● JOB
Identify each line of the entries that contains the string "width", matching case exactly, and copy those lines.
※ ※ ※
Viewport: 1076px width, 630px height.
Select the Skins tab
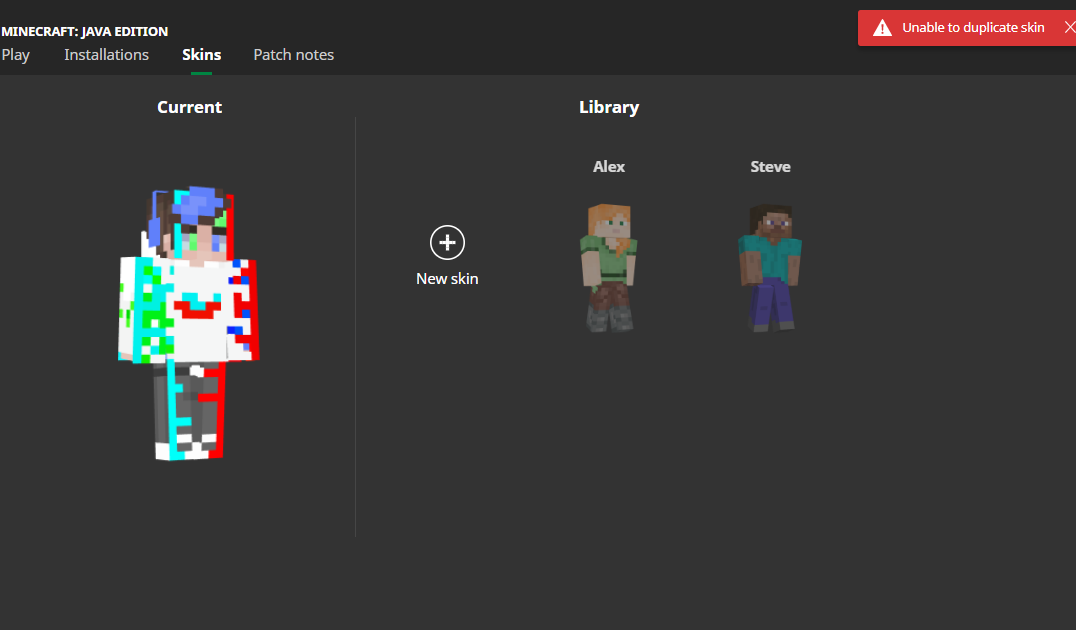pos(201,55)
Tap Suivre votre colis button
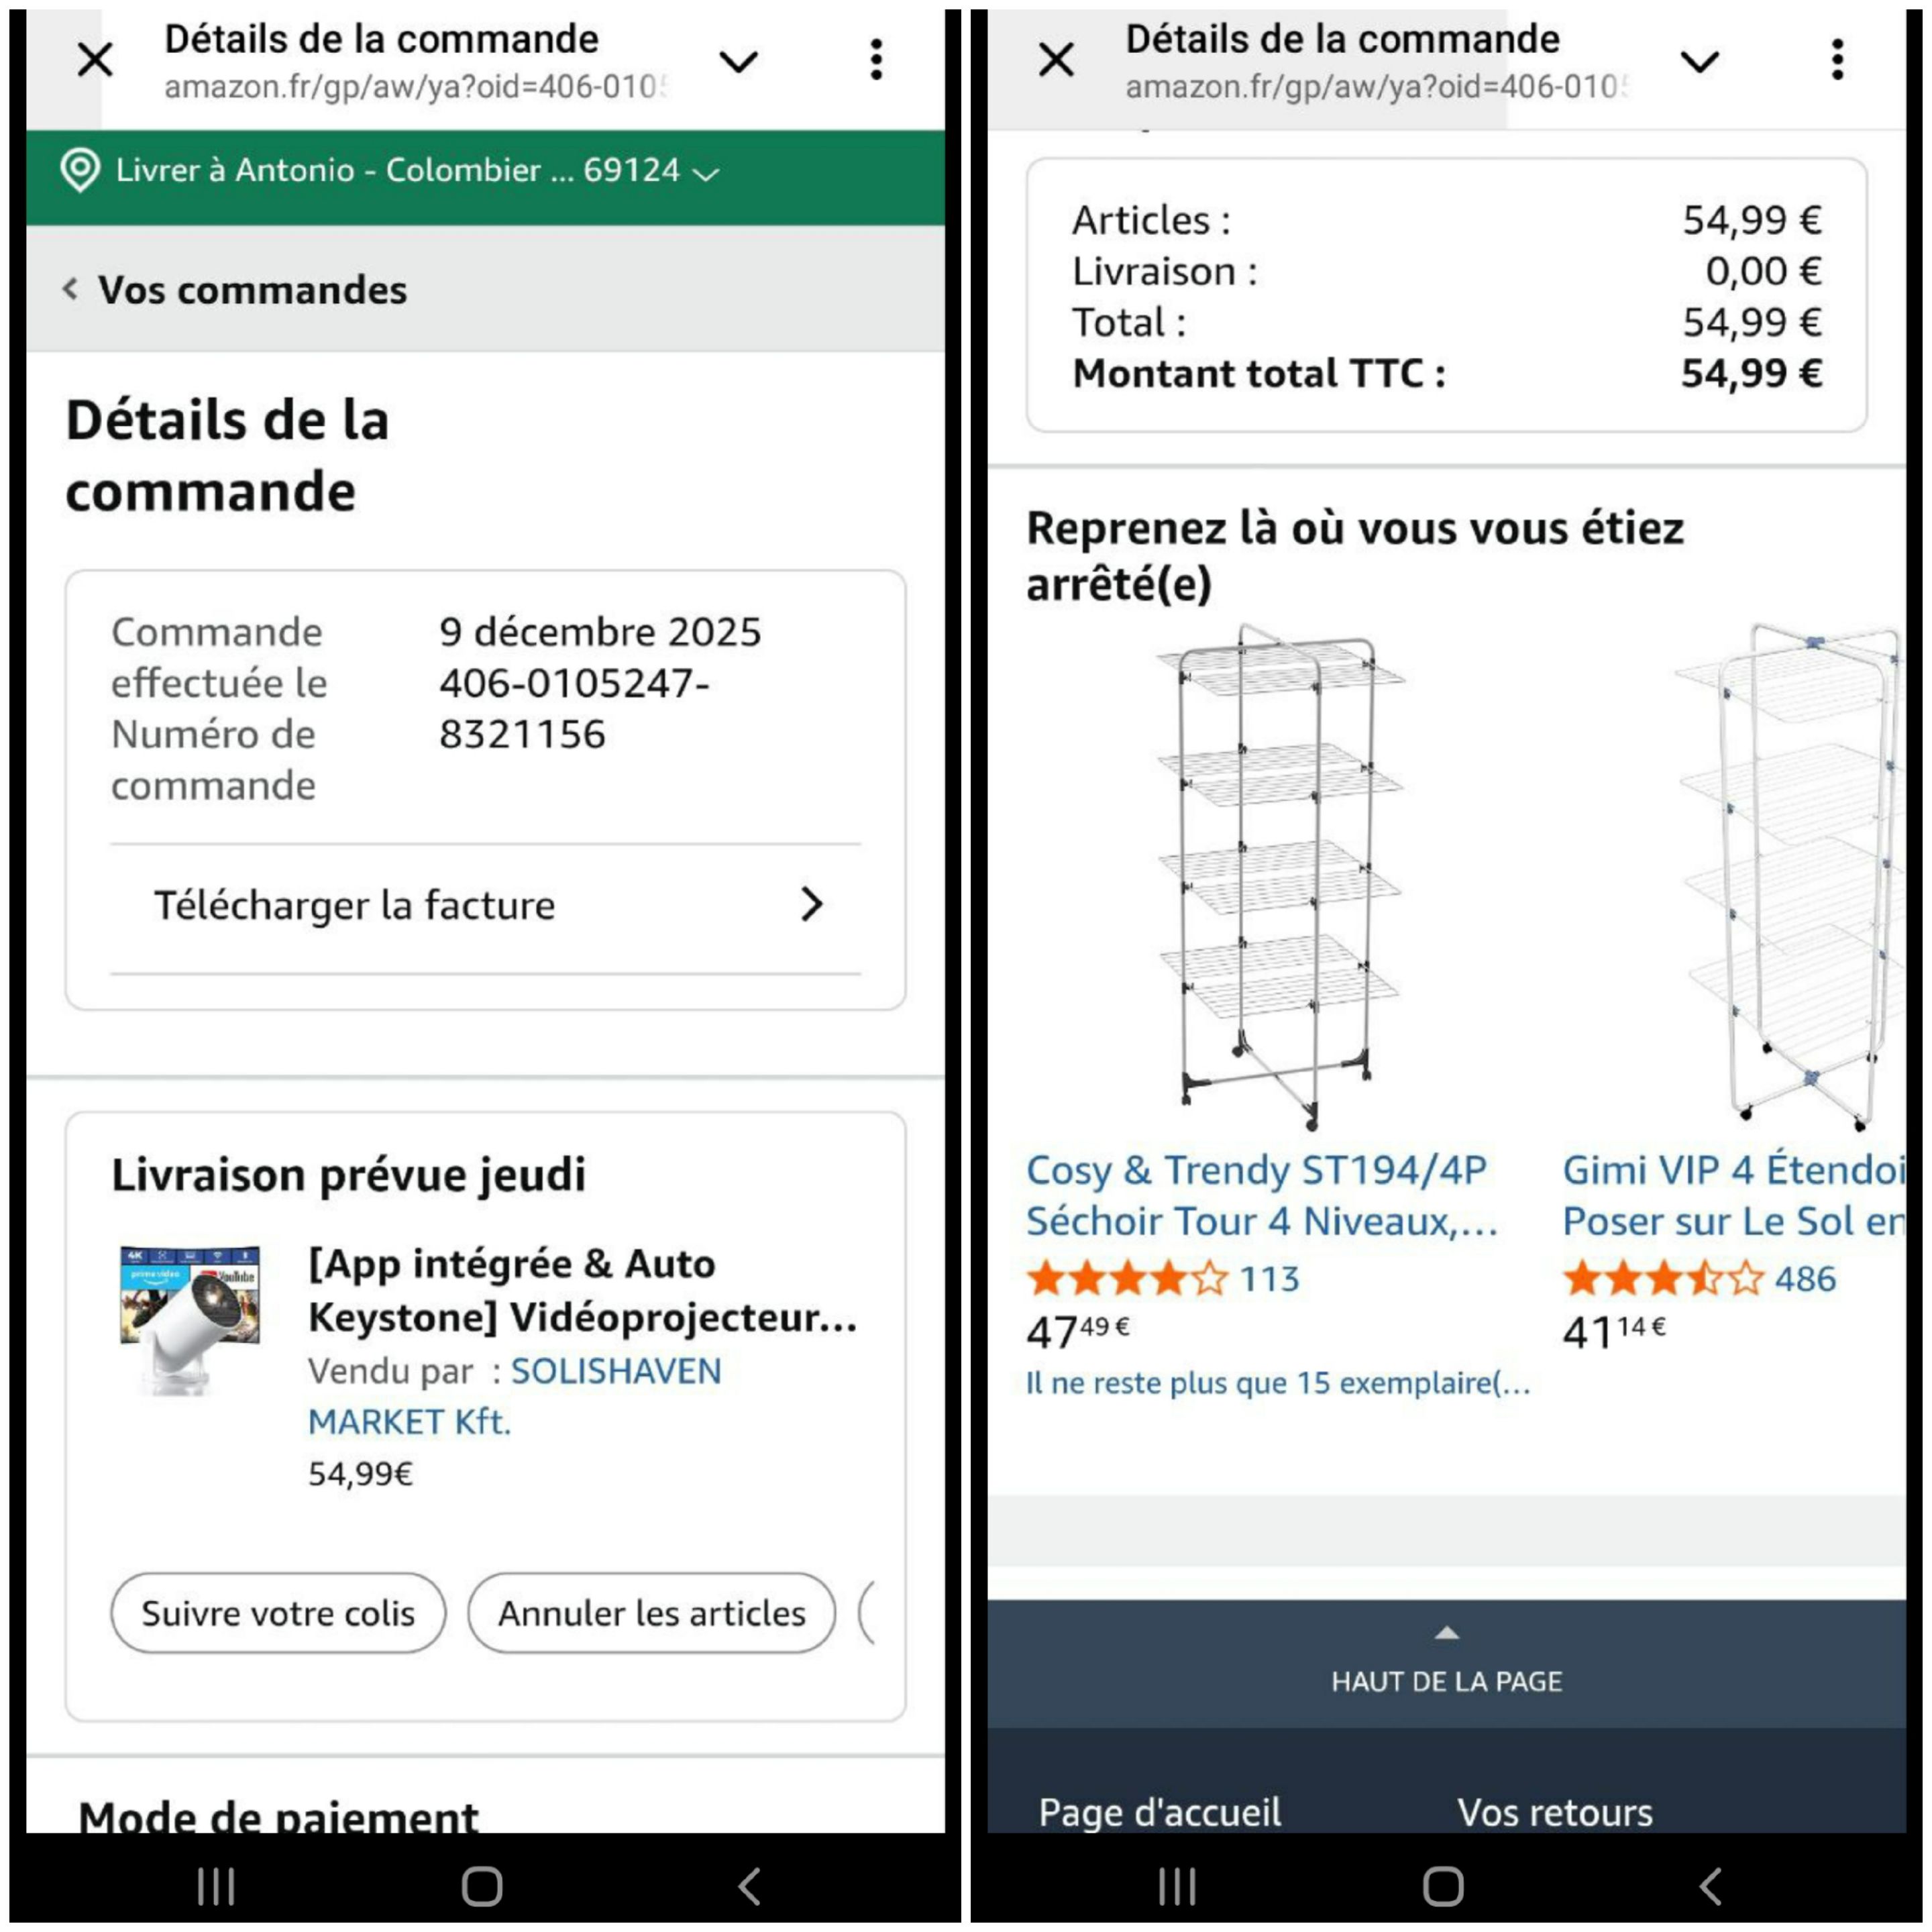1932x1932 pixels. [278, 1613]
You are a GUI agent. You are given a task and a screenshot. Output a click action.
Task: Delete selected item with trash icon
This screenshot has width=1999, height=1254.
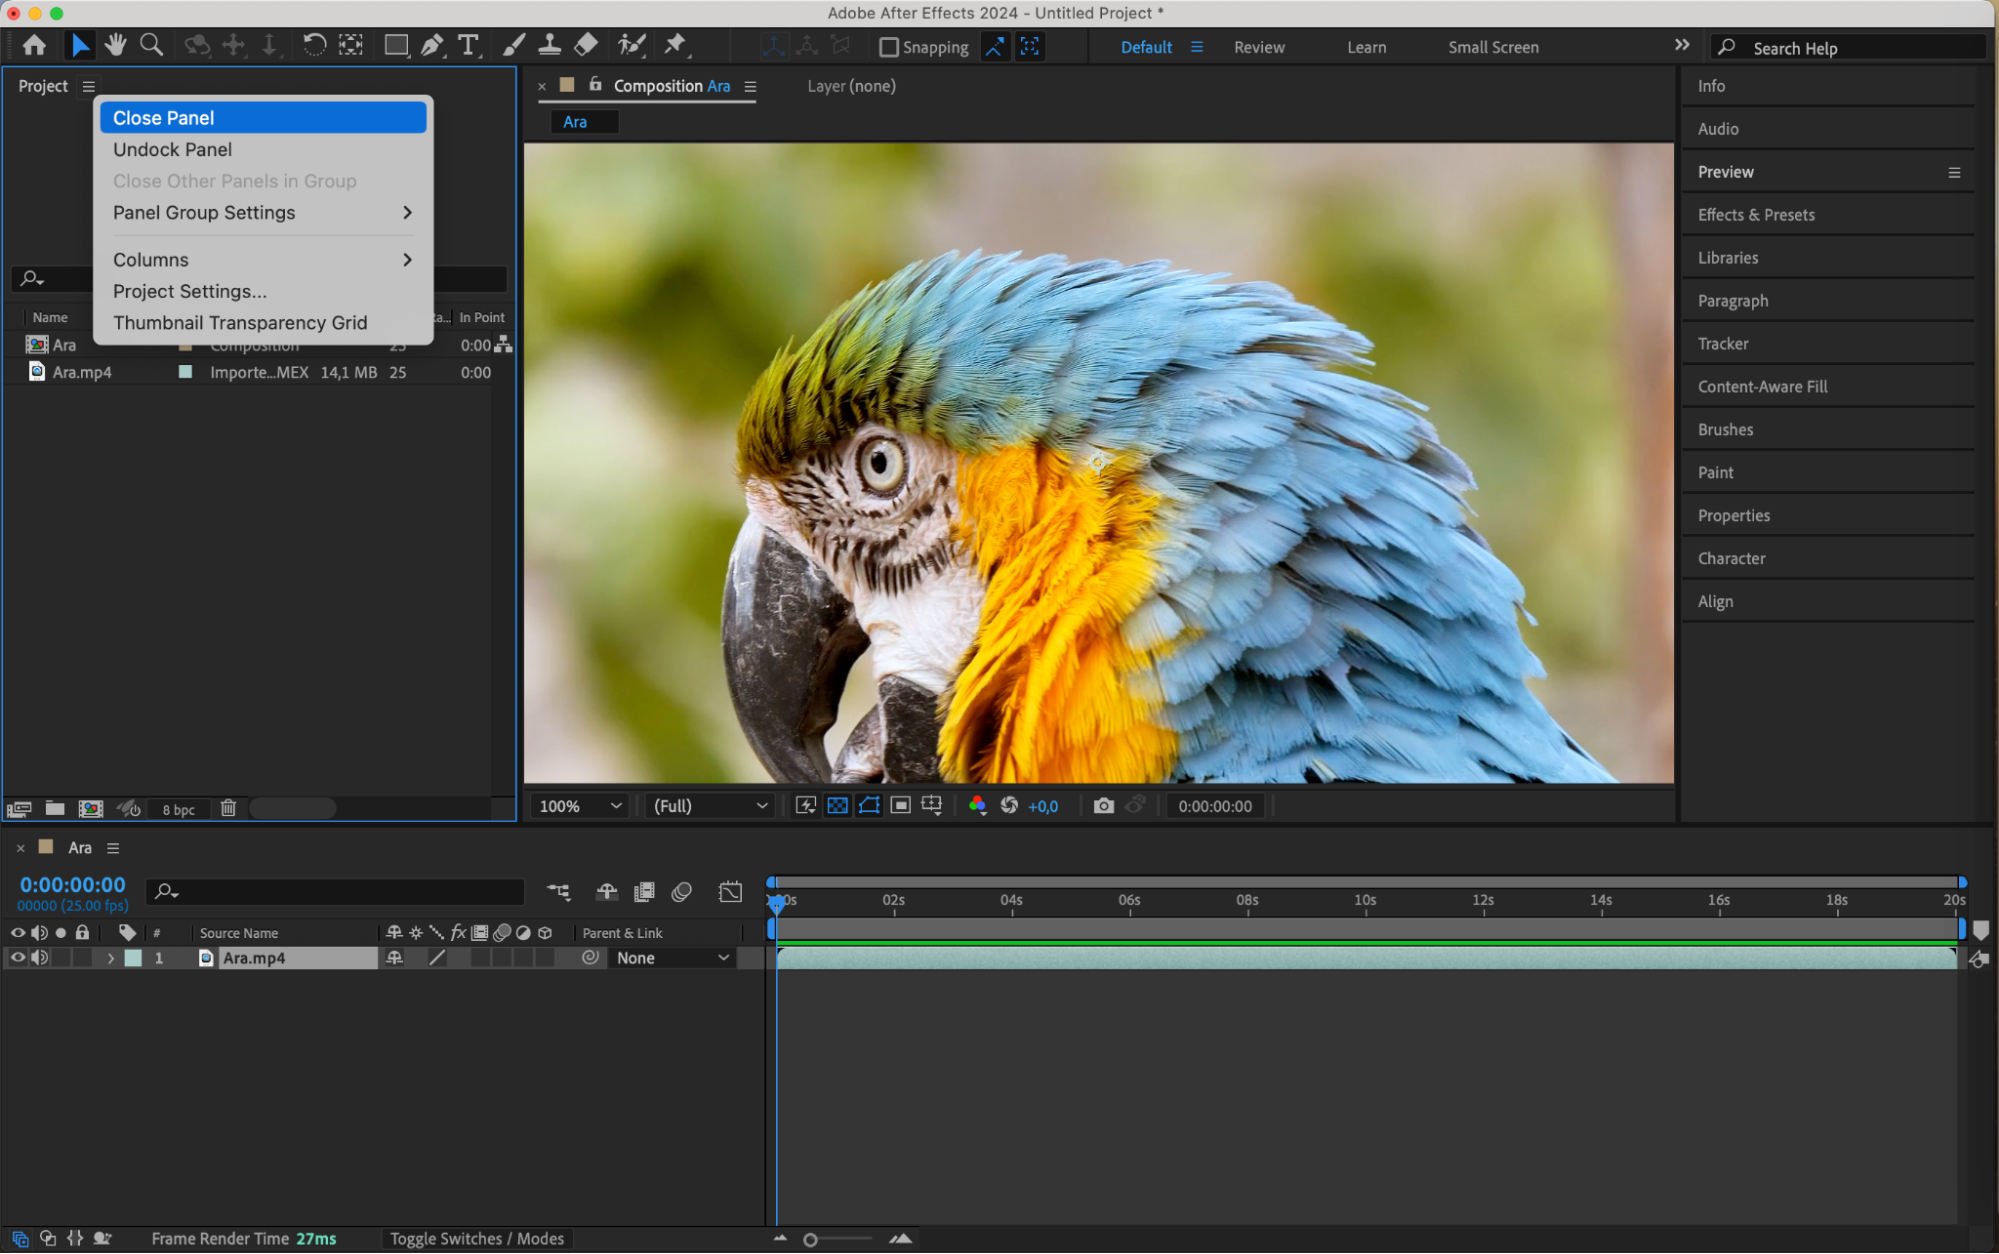point(228,808)
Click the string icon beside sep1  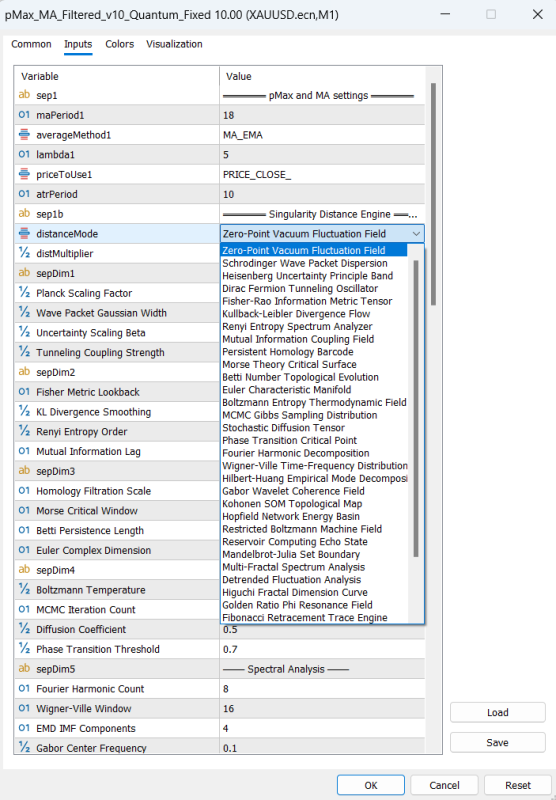(x=24, y=95)
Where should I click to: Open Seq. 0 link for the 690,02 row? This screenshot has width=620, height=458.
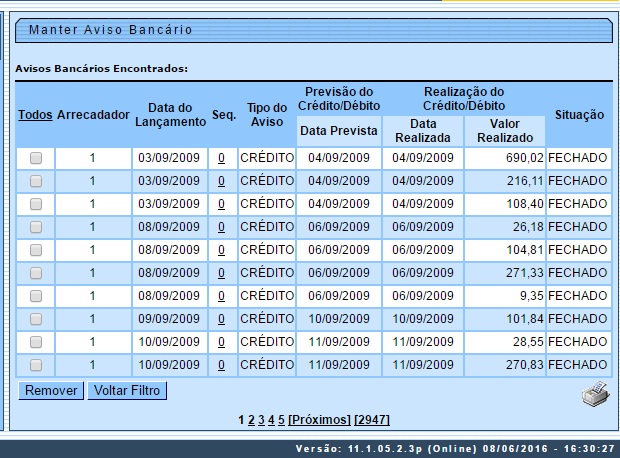point(221,158)
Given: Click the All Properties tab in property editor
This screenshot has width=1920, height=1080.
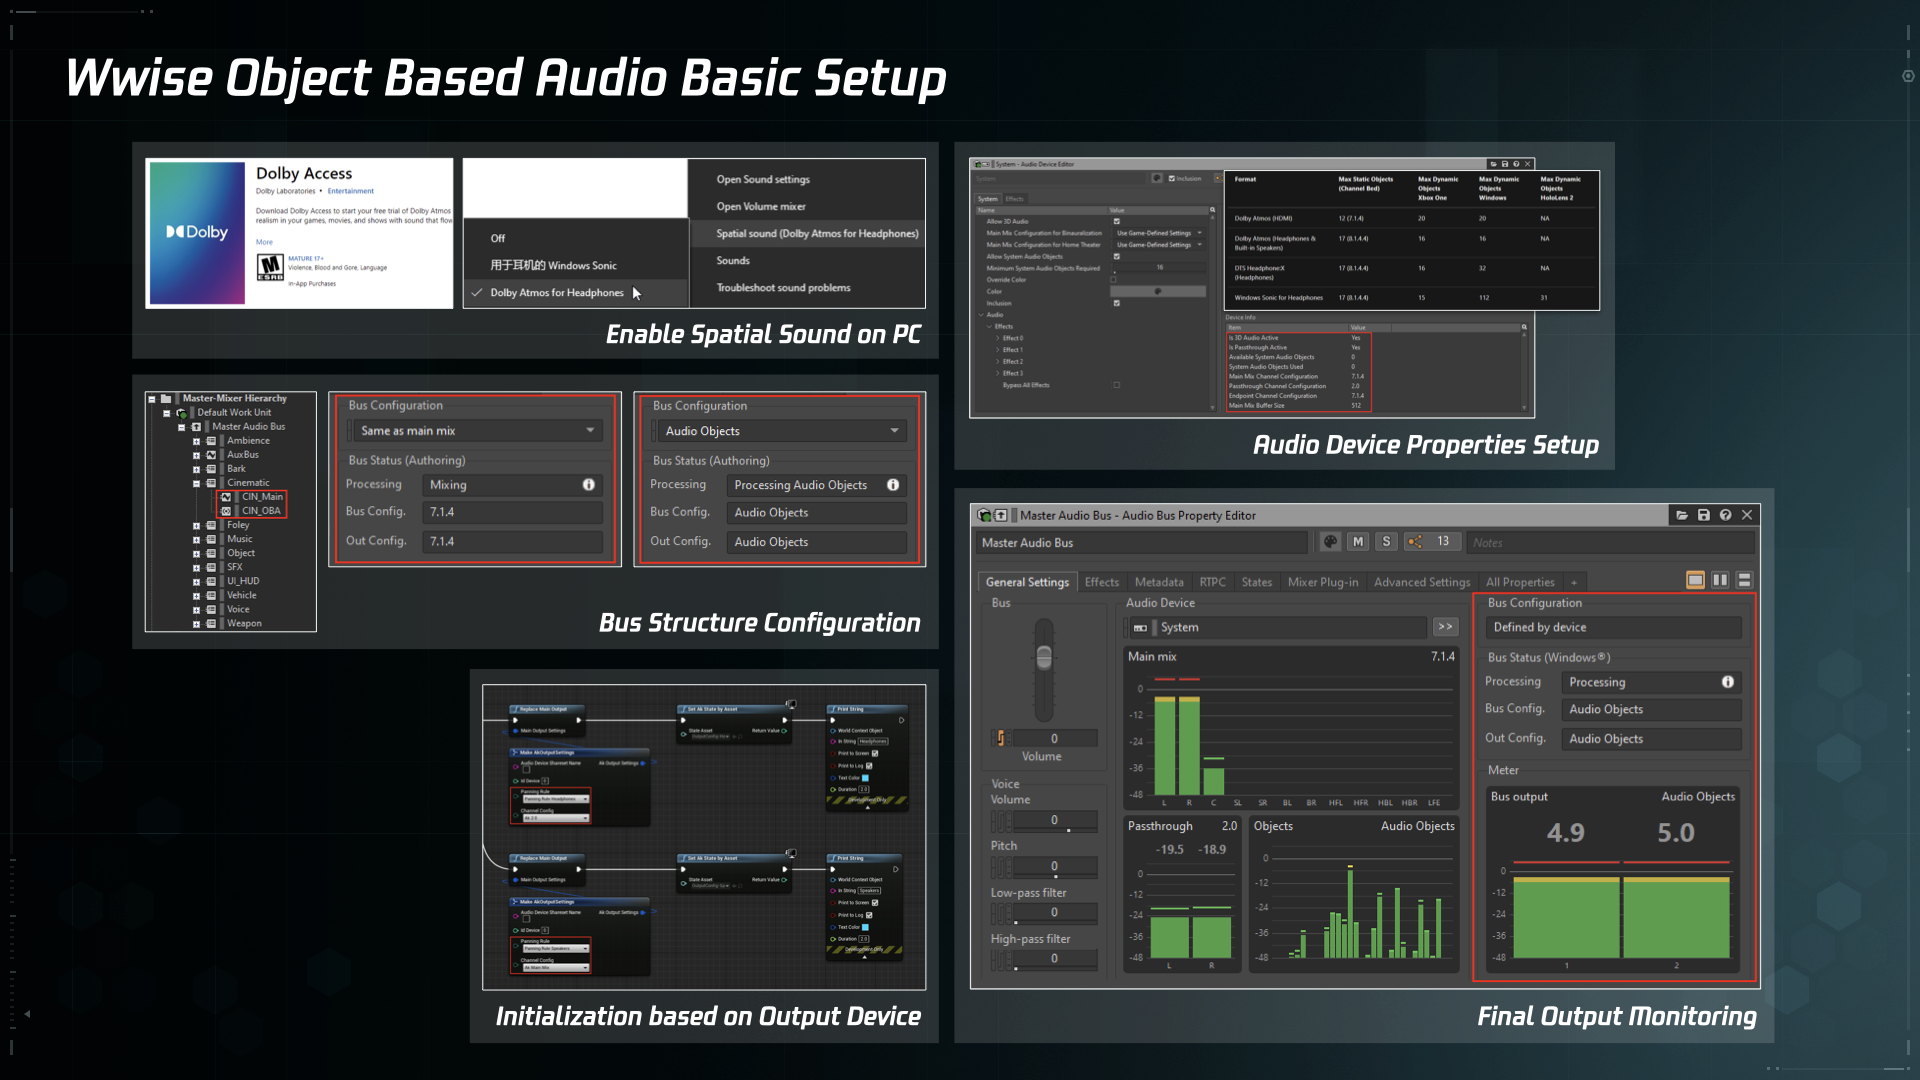Looking at the screenshot, I should [x=1520, y=582].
※ ※ ※
● WRITTEN ANSWER
Viewport: 1076px width, 630px height.
This screenshot has width=1999, height=1254.
Where should I click to: Open Seq. 0 link for the 690,02 row? This screenshot has width=620, height=458.
This screenshot has width=1920, height=1080.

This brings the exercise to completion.